TANF acceptance rates have steadily declined over the past few years, with some states—Texas, Mississippi, Arkansas and Nebraska—denying about 90% of applicants in fiscal year 2020, according to federal data.

“During the covid pandemic, when unemployment rates and hunger rates were skyrocketing nationwide, TANF funds were still sitting unused,” said Ashley Burnside, a policy analyst at the Center for Law and Social Policy, a national advocacy organization for low-income Americans. The devastation wrought by the pandemic “is as much of a ‘rainy day’ as states could have had. If funds are still left unused, it makes me question what states are waiting to use this money for.”

Ty Bishop, a spokesperson for the Texas Department of Human Services, which has the nation’s lowest TANF acceptance rate at just 7% of those who apply, said most applicants there “exceed the income and resource limits.” To qualify, a family with two children and one caretaker must have less than $1,000 in assets and a monthly income of less than $188. Those requirements haven’t changed despite the state’s $281 million in unspent TANF funds in fiscal year 2020.
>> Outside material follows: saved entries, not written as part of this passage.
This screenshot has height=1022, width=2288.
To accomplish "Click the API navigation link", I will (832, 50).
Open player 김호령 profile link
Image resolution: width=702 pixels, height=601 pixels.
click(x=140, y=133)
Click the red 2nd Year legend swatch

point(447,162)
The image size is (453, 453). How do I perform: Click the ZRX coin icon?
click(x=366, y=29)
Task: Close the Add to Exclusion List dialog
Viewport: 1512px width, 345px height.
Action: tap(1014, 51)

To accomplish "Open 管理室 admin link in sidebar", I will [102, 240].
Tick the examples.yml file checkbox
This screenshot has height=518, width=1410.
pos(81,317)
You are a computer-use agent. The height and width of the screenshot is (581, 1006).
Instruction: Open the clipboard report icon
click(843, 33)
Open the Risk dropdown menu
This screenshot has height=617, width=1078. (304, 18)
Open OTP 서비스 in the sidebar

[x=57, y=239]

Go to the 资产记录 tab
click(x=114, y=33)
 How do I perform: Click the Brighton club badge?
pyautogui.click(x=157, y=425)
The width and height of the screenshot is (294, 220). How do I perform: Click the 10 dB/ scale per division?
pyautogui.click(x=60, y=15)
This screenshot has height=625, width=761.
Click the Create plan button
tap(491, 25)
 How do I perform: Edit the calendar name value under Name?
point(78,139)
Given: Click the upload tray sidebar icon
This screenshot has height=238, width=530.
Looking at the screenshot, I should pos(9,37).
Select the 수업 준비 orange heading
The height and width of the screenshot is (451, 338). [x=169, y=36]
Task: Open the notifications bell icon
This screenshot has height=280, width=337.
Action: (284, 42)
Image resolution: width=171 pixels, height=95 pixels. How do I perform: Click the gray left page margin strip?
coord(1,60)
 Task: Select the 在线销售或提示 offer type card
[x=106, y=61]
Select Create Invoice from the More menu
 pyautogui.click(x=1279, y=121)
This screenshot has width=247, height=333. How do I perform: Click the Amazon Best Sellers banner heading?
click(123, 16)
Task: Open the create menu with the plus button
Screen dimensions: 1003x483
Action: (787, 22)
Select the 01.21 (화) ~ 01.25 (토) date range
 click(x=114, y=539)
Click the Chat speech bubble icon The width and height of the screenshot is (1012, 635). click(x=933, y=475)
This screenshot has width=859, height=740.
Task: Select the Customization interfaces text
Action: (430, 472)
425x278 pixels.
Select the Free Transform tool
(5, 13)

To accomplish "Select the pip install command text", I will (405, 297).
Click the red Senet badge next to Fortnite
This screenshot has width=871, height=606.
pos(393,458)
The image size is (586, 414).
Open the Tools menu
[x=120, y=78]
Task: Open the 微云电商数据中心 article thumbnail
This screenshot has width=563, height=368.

In 1995, Congress debated a precursor to the welfare reform law that ultimately passed the following year. Then-Sen. Carol Moseley Braun, a Democrat from Illinois, predicted some states would choose to not spend the federal dollars instead of distributing them to the poor. She proposed an amendment to prohibit states from carrying over unused welfare funds from year to year.

“If we send the states this money in a block grant, there is nothing to prohibit that state from saying we do not want to have assistance for poor children,” Moseley Braun said. “We are not going to address the issue of job creation. We are not going to train people to go back to work. We are not going to provide the children with any assistance. We are just going to further squeeze the amount of resources devoted to the whole issue of poverty in our state and we are going to take the money we get from the federal government and use that to go from year to year to year to year and not maintain our own effort. I think that would be a real tragedy.”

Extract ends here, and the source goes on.